Print all of the data exactly, with no line missing.

BEGIN

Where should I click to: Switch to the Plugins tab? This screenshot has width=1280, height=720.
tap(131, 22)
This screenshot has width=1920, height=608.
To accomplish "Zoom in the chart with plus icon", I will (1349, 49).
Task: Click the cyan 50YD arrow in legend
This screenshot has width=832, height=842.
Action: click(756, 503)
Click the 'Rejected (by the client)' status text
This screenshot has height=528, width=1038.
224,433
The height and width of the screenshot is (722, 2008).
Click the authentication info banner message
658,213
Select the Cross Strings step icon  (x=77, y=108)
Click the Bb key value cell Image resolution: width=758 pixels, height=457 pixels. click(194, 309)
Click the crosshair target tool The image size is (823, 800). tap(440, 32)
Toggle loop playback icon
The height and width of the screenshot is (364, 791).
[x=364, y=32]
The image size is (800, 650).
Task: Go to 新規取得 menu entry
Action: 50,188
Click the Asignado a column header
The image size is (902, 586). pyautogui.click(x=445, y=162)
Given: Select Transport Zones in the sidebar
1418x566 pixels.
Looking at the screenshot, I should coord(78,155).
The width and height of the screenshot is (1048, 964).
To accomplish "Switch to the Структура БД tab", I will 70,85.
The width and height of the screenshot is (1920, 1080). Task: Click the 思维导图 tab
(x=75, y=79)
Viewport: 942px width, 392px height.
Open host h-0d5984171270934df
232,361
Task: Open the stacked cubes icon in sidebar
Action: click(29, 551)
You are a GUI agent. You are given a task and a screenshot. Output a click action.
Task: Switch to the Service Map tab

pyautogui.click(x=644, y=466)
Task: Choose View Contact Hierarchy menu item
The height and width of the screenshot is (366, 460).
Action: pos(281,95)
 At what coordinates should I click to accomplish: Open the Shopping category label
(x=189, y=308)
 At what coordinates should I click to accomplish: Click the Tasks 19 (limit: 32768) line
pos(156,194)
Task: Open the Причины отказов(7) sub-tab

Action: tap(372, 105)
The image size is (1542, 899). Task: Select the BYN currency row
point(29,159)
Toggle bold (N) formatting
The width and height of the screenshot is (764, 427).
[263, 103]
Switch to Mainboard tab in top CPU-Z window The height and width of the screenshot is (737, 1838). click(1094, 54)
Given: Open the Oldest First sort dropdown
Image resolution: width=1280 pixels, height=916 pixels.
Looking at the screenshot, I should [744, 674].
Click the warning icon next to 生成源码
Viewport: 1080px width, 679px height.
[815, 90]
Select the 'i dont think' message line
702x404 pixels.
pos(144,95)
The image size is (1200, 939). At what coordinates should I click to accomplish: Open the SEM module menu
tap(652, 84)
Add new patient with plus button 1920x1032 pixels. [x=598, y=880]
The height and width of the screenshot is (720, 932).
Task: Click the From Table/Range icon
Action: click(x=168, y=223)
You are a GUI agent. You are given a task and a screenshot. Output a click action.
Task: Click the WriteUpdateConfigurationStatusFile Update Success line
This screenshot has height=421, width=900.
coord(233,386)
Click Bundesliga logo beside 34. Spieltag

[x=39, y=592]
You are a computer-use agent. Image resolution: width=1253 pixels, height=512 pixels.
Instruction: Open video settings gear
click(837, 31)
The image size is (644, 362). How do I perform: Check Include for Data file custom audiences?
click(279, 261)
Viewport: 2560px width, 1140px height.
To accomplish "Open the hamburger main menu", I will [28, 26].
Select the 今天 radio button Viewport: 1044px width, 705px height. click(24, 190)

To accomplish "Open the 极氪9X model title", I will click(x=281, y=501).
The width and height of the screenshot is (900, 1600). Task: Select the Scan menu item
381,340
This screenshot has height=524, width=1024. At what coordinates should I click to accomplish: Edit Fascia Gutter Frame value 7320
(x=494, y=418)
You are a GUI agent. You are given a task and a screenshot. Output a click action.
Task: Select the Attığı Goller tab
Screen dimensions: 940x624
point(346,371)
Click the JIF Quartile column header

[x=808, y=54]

END

### Finished exercise
Where should I click to: Switch to the Plugins tab? This screenshot has width=1280, height=720.
tap(131, 22)
This screenshot has width=1920, height=608.
To accomplish "Zoom in the chart with plus icon", I will (1349, 49).
Task: Click the cyan 50YD arrow in legend
This screenshot has width=832, height=842.
Action: click(756, 503)
Click the 'Rejected (by the client)' status text
This screenshot has height=528, width=1038.
224,433
The height and width of the screenshot is (722, 2008).
Click the authentication info banner message
658,213
Select the Cross Strings step icon  (x=77, y=108)
Click the Bb key value cell Image resolution: width=758 pixels, height=457 pixels. click(194, 309)
Click the crosshair target tool The image size is (823, 800). tap(440, 32)
Toggle loop playback icon
The height and width of the screenshot is (364, 791).
[x=364, y=32]
The image size is (800, 650).
Task: Go to 新規取得 menu entry
Action: 50,188
Click the Asignado a column header
The image size is (902, 586). pyautogui.click(x=445, y=162)
Given: Select Transport Zones in the sidebar
1418x566 pixels.
Looking at the screenshot, I should coord(78,155).
The width and height of the screenshot is (1048, 964).
To accomplish "Switch to the Структура БД tab", I will 70,85.
The width and height of the screenshot is (1920, 1080). Task: Click the 思维导图 tab
(x=75, y=79)
Viewport: 942px width, 392px height.
Open host h-0d5984171270934df
232,361
Task: Open the stacked cubes icon in sidebar
Action: click(29, 551)
You are a GUI agent. You are given a task and a screenshot. Output a click action.
Task: Switch to the Service Map tab

pyautogui.click(x=644, y=466)
Task: Choose View Contact Hierarchy menu item
The height and width of the screenshot is (366, 460).
Action: pos(281,95)
 At what coordinates should I click to accomplish: Open the Shopping category label
(x=189, y=308)
 At what coordinates should I click to accomplish: Click the Tasks 19 (limit: 32768) line
pos(156,194)
Task: Open the Причины отказов(7) sub-tab

Action: tap(372, 105)
The image size is (1542, 899). Task: Select the BYN currency row
point(29,159)
Toggle bold (N) formatting
The width and height of the screenshot is (764, 427).
[263, 103]
Switch to Mainboard tab in top CPU-Z window The height and width of the screenshot is (737, 1838). click(1094, 54)
Given: Open the Oldest First sort dropdown
Image resolution: width=1280 pixels, height=916 pixels.
Looking at the screenshot, I should [744, 674].
Click the warning icon next to 生成源码
Viewport: 1080px width, 679px height.
[815, 90]
Select the 'i dont think' message line
702x404 pixels.
pos(144,95)
The image size is (1200, 939). At what coordinates should I click to accomplish: Open the SEM module menu
tap(652, 84)
Add new patient with plus button 1920x1032 pixels. [x=598, y=880]
The height and width of the screenshot is (720, 932).
Task: Click the From Table/Range icon
Action: click(x=168, y=223)
You are a GUI agent. You are given a task and a screenshot. Output a click action.
Task: Click the WriteUpdateConfigurationStatusFile Update Success line
This screenshot has height=421, width=900.
coord(233,386)
Click Bundesliga logo beside 34. Spieltag

[x=39, y=592]
You are a computer-use agent. Image resolution: width=1253 pixels, height=512 pixels.
Instruction: Open video settings gear
click(837, 31)
The image size is (644, 362). How do I perform: Check Include for Data file custom audiences?
click(279, 261)
Viewport: 2560px width, 1140px height.
To accomplish "Open the hamburger main menu", I will [28, 26].
Select the 今天 radio button Viewport: 1044px width, 705px height. click(24, 190)

To accomplish "Open the 极氪9X model title", I will click(x=281, y=501).
The width and height of the screenshot is (900, 1600). Task: Select the Scan menu item
381,340
This screenshot has height=524, width=1024. At what coordinates should I click to accomplish: Edit Fascia Gutter Frame value 7320
(x=494, y=418)
You are a GUI agent. You are given a task and a screenshot. Output a click action.
Task: Select the Attığı Goller tab
Screen dimensions: 940x624
point(346,371)
Click the JIF Quartile column header

[x=808, y=54]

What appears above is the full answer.